## Given entries
## begin

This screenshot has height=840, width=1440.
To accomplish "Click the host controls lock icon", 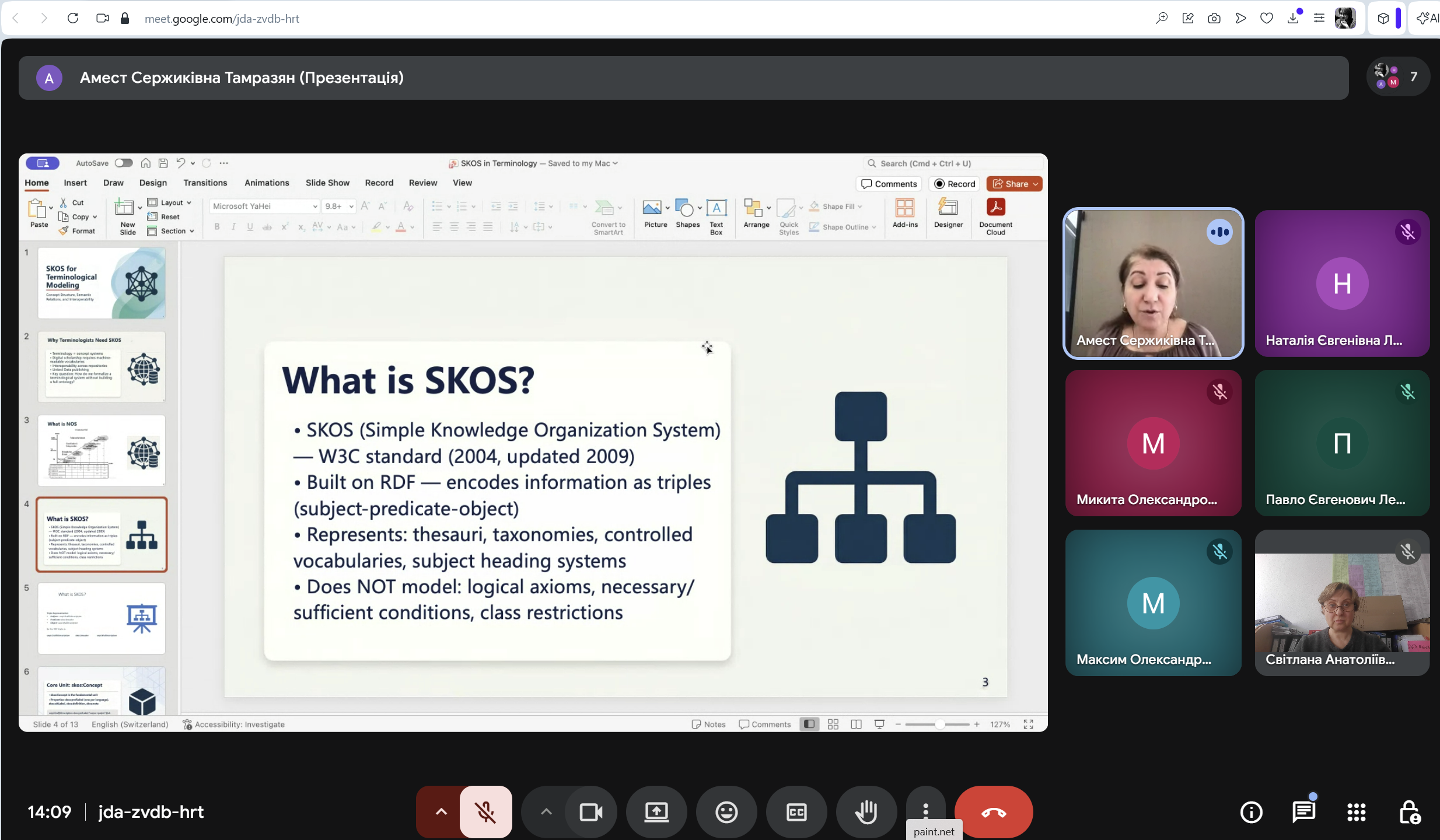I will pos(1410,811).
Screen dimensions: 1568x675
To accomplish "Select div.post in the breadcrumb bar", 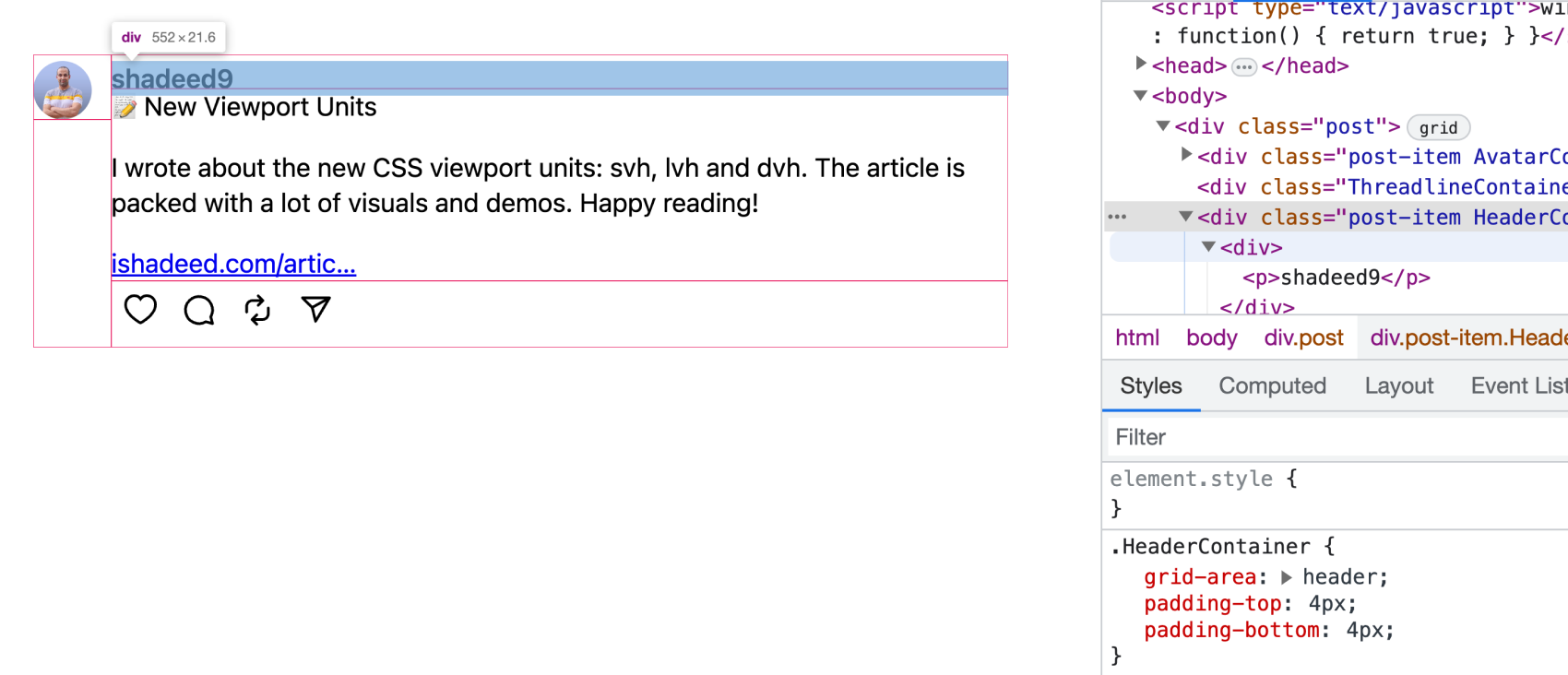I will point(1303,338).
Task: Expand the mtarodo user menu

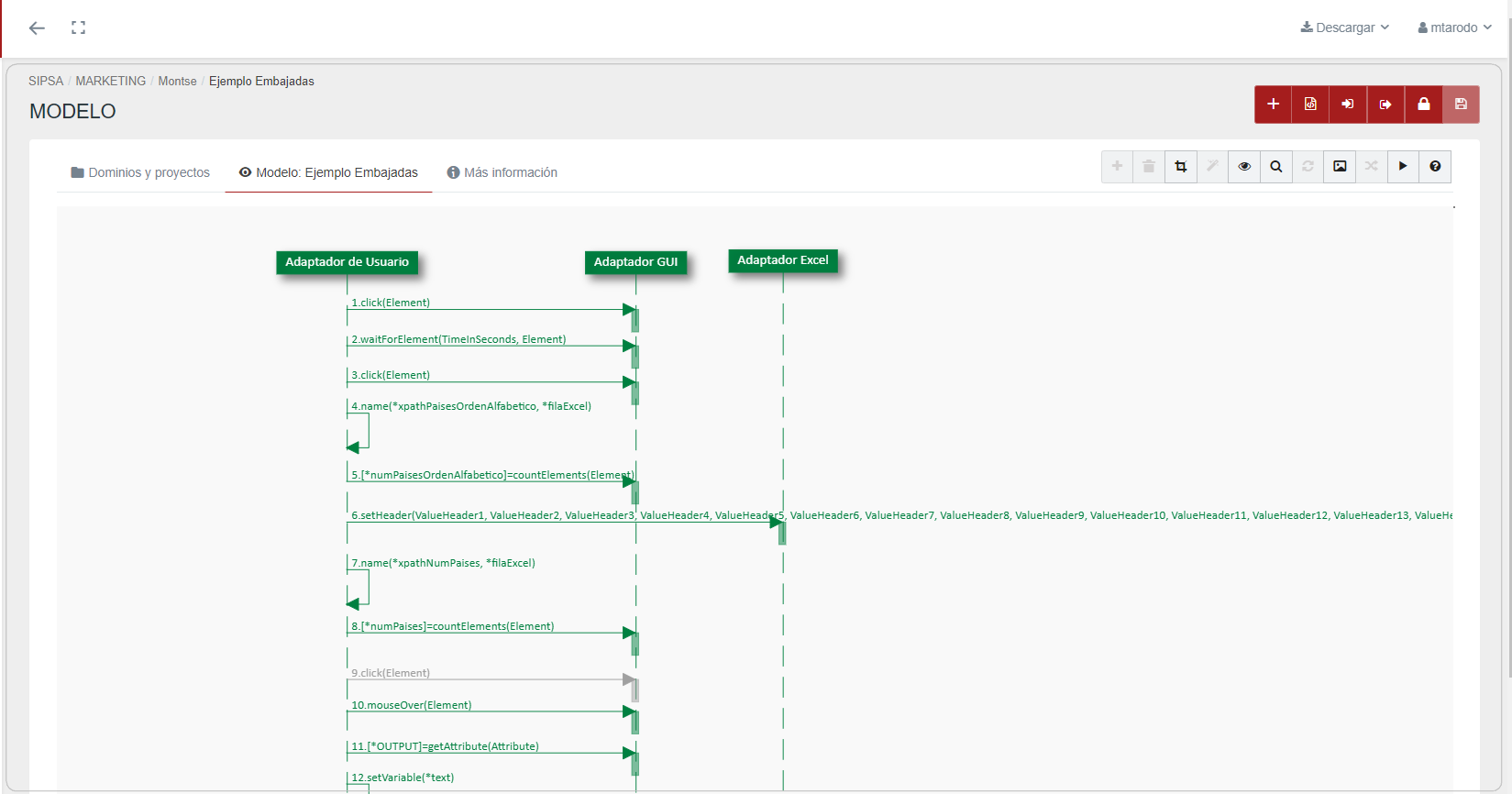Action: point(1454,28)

## end
## begin

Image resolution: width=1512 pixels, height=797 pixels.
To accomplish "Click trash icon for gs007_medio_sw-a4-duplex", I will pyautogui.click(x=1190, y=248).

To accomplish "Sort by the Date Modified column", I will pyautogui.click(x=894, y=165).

## end

## To do
Which lines of the items above contain the string "width", with case counting? Find each one and copy it out in full.

## Written reply
This screenshot has height=840, width=1440.
Image resolution: width=1512 pixels, height=797 pixels.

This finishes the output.